Como se vê, motivos para revoltas eram abundantes no cenário fiscal, na indolência administrativa, na burocracia estorvante, nos serviços públicos caros, nas proibições externadas de todas as formas, na capitação, na derrama, no sem-fim de impostos; na retribuição quase nenhuma em serviços públicos, na falta de saneamento, no empobrecimento, na ausência quase total de aparato oficial de Justiça, na preferência de cargos em favor de portugueses, nas distinções de origem etc.
Considerar o regime fiscal a partir apenas do quinto é profunda injustiça, é desconhecimento e erro evidente, não condiz com a verdade daqueles tempos iniciais. Havia muito mais. Essa visão oblíqua, que desconsidera a realidade em seu tempo e afasta comodamente o que estorva o argumento ideologicamente voltado à obtenção de efeito destruidor das certezas históricas formadoras dos fundamentos que unem um povo, não pode sequer merecer a qualificação de meia verdade, pois outra coisa não é senão inteira mentira em seus objetivos. O regime fiscal era terrível para todos, impeditivo de dinamização da economia e de melhorias sociais para o povo, não podemos olvidar.

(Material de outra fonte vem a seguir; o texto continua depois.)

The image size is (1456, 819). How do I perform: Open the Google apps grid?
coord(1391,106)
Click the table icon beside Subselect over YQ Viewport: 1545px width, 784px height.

Felipe dos Santos, que não era nobre de nascimento ou de sangue, também não ostentava situação para que pudesse sua vida ser considerada exemplar, pois era apenas um mediano, sem maiores recursos financeiros, sem patrimônio apreciável de potentado nem realizações que agradassem os maiores da sociedade, na Metrópole colonial ou na colônia propriamente dita. Nunca seria considerado como portador das qualidades indispensáveis para ser admitido como um igual na sociedade e, assim, jamais seria reconhecido como alma nobre. Atacar a nobreza de nascimento ou de sangue, falhando em seu intento, não permitiria ser havido como fundador de nova sociedade que o habilitasse alcançar patamares mais elevados; a frustração de uma sedição condena organizadores a serem traidores ou párias entre contemporâneos. Felipe dos Santos morreu afastado de glórias e feitos heroicos, condenado sumariamente, executado sem formalidades, como é próprio de ocorrer com os de baixa extração. Apesar de tudo, ficou para a eternidade dos nomes ofertados à história, bem mais que seus contemporâneos.